CogSENet:受鹰视觉启发的盲图像去模糊框架
阅读原文· arxiv.orgCogSENet是一种受鹰视觉启发的动态语义对齐重建框架,用于盲图像去模糊。核心模块包括:语义驱动状态空间模块(SDSSM),通过可微分路由实现语义感知的token重组与提示条件长程依赖建模;双频融合块(BFFB),用小波变换分解高低频特征,模拟鹰视网膜功能分化;连续模糊场(CBF),从模糊图像估计算法融合CLIP语义先验,调制深层潜特征以适应空间非均匀模糊。实验表明,CogSENet以更少参数在视觉质量和结构保真度上超越现有去模糊方法,并在去雾、去雨、去噪任务上表现良好。

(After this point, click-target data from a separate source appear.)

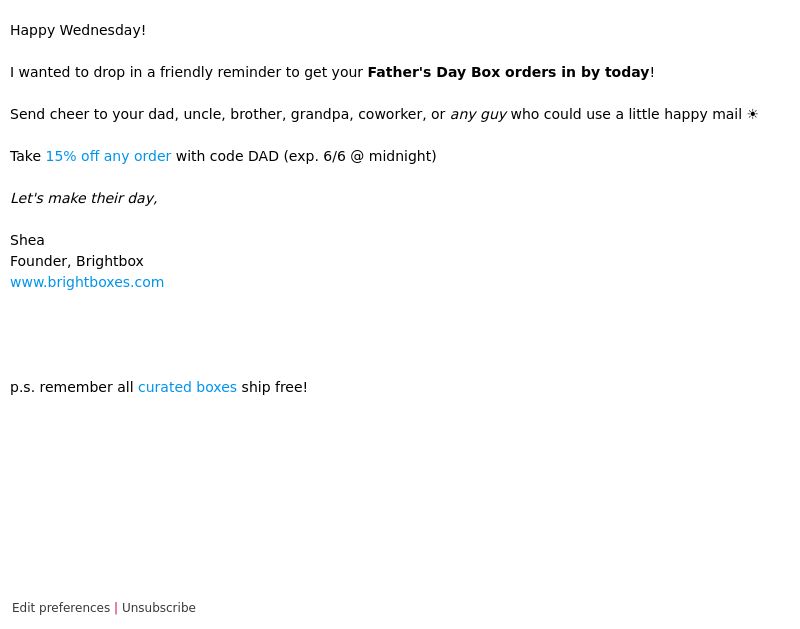
Task: Click the p.s. remember all text
Action: 71,387
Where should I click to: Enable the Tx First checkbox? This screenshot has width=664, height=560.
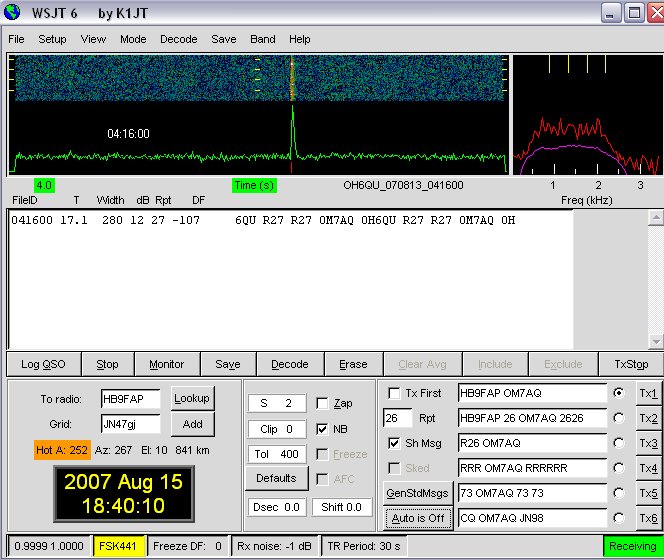click(x=394, y=393)
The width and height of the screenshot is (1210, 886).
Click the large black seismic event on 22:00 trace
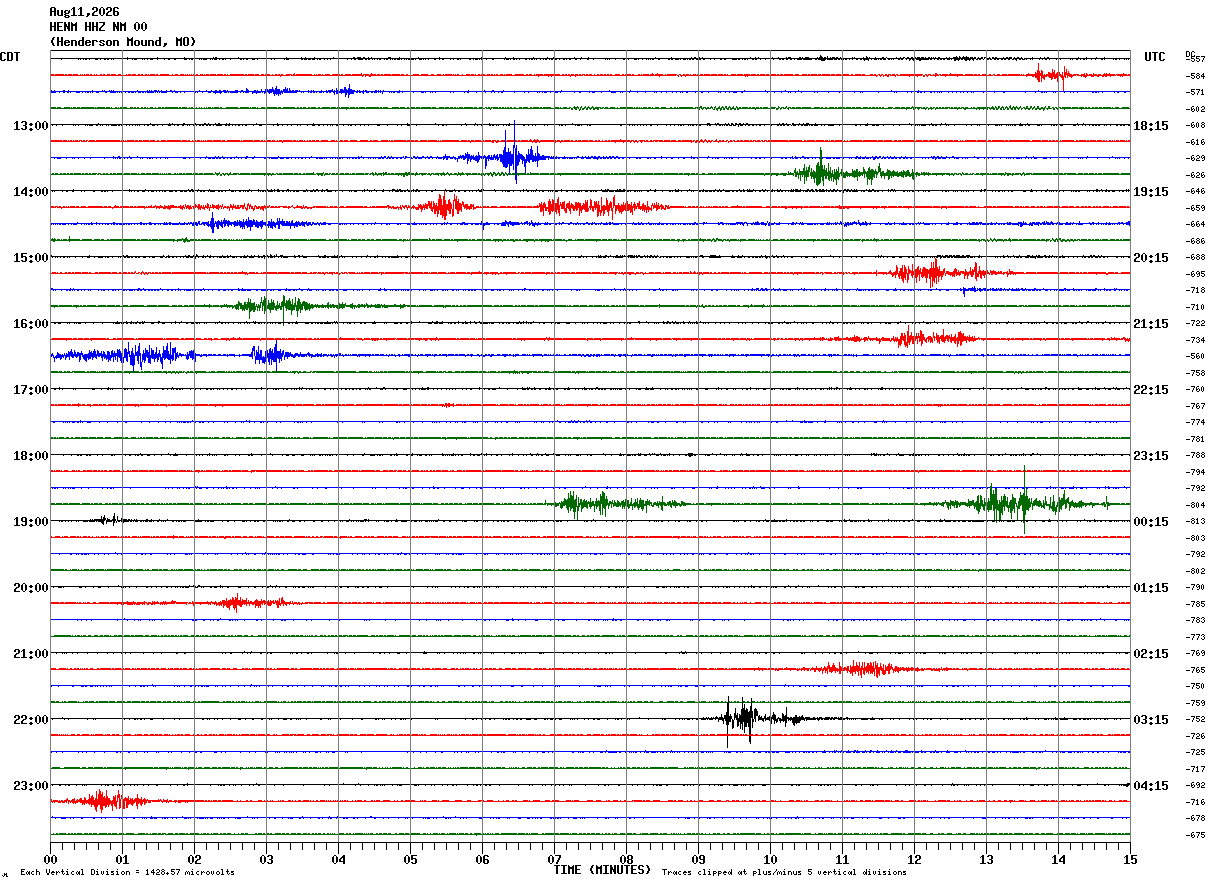(760, 718)
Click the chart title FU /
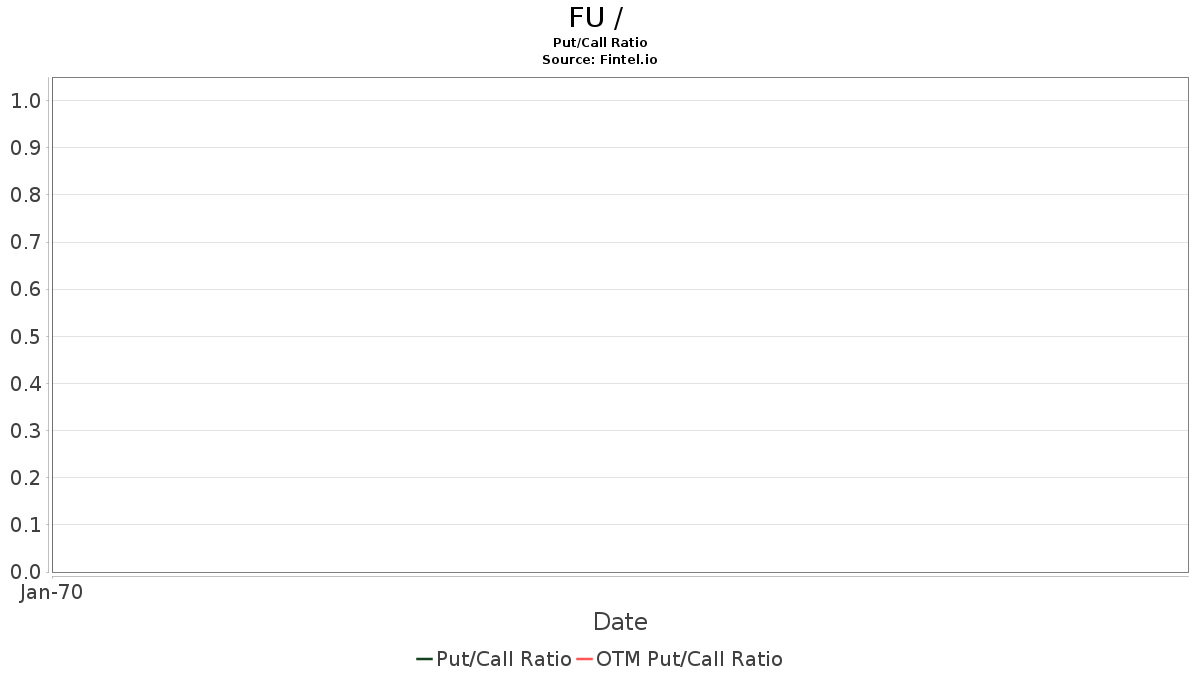The height and width of the screenshot is (675, 1200). pos(597,18)
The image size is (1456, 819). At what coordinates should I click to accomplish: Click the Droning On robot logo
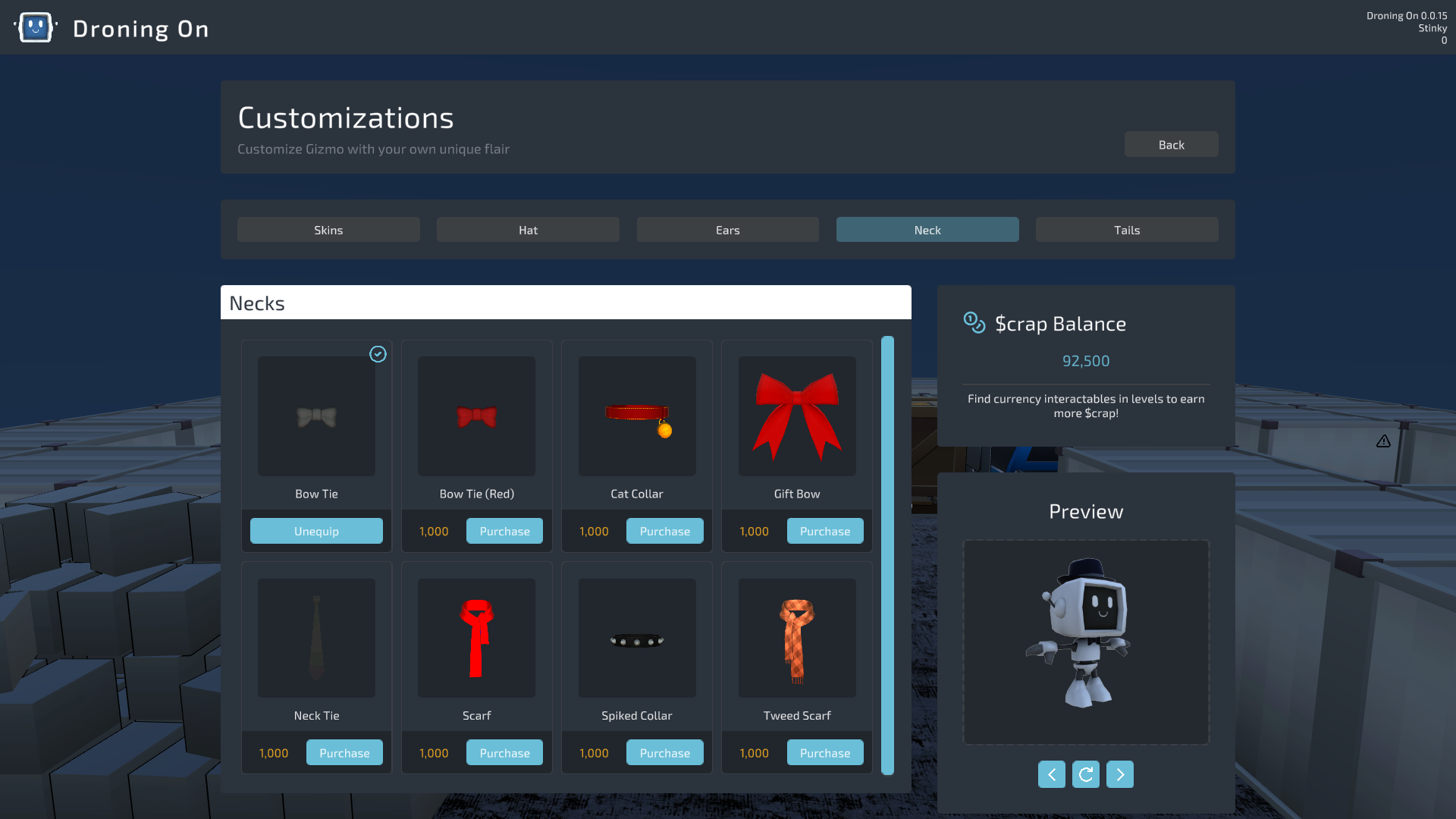point(35,27)
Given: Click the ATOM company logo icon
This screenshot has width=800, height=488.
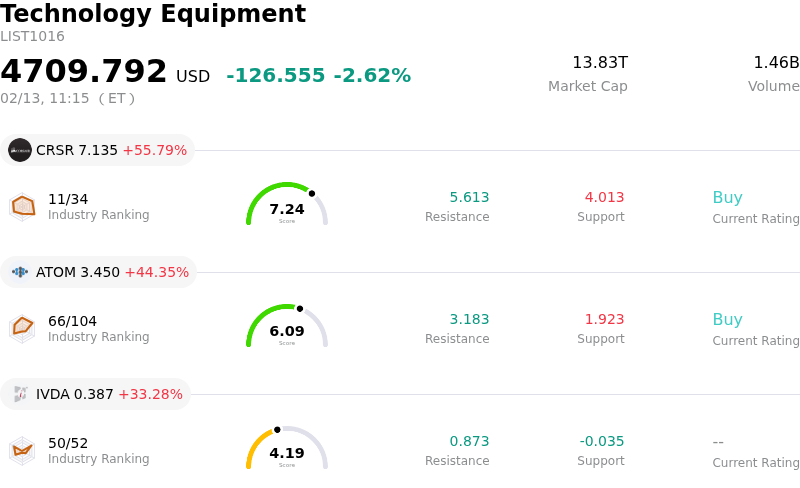Looking at the screenshot, I should 20,272.
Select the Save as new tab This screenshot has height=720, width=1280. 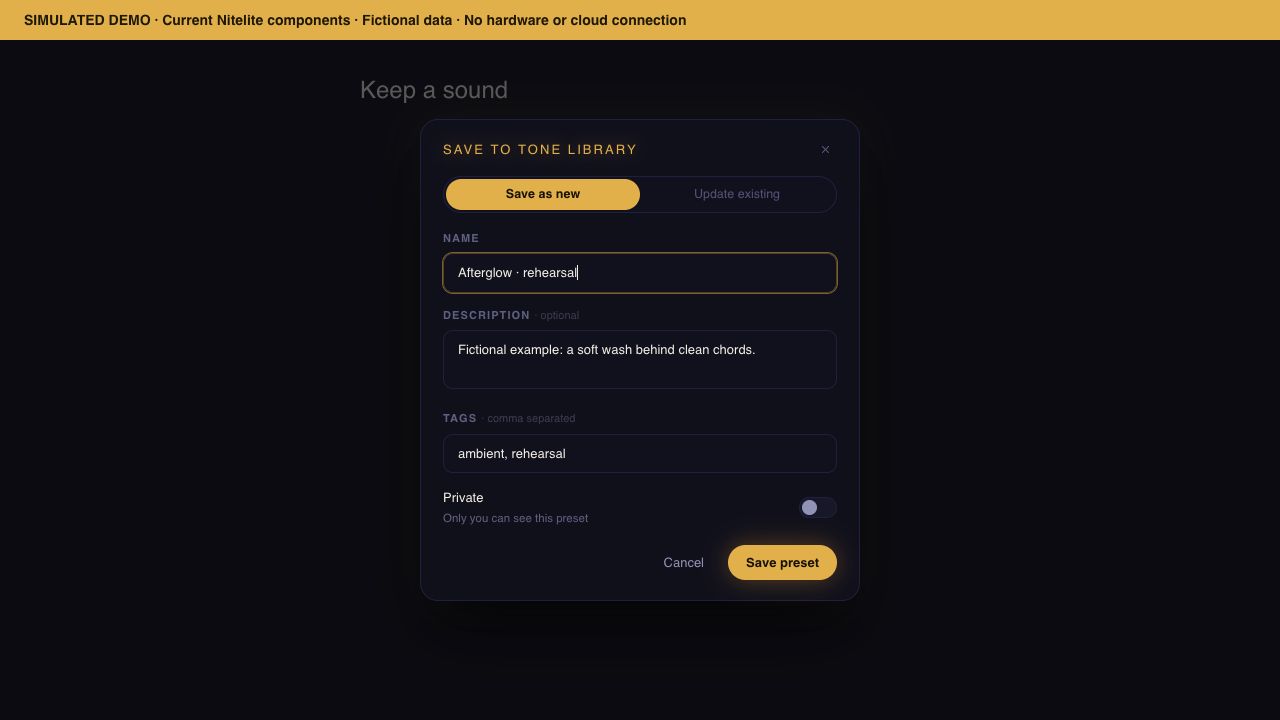tap(543, 194)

Blind image deblurring demands the recovery of high-fidelity details and coherent structures from complex, unknown degradations. Current blind image deblurring methods struggle with real-world, spatially varying degradations, and lack the semantic awareness necessary to reliably differentiate valid textures from artifacts. To bridge this gap, we propose CogSENet, a dynamic, semantic-aligned reconstruction framework inspired by the eagle's visual system. By mimicking the eagle's active saccadic scanning, we devise a Semantic-Driven State Space Module (SDSSM) with semantic-aware token regrouping via differentiable routing, enabling prompt-conditioned long-range dependency modeling. To ensure physically interpretable recovery of textures and structures, a BiFreqFusionBlock (BFFB) mirrors functional differentiation of the eagle's retina by decomposing features into high and low frequencies using wavelet transforms. Finally, we estimate a continuous Blur Field (CBF) from blur image and fuse it with CLIP semantic priors to modulate the deepest latent features, emulating focal adaptation and enabling adaptive restoration under spatially non-uniform blur. Extensive experiments demonstrate that CogSENetoutperforms state-of-the-art deblurring methods in both visual quality and structural fidelity with fewer parameters, while also performing favorably on dehazing, deraining, and denoising tasks.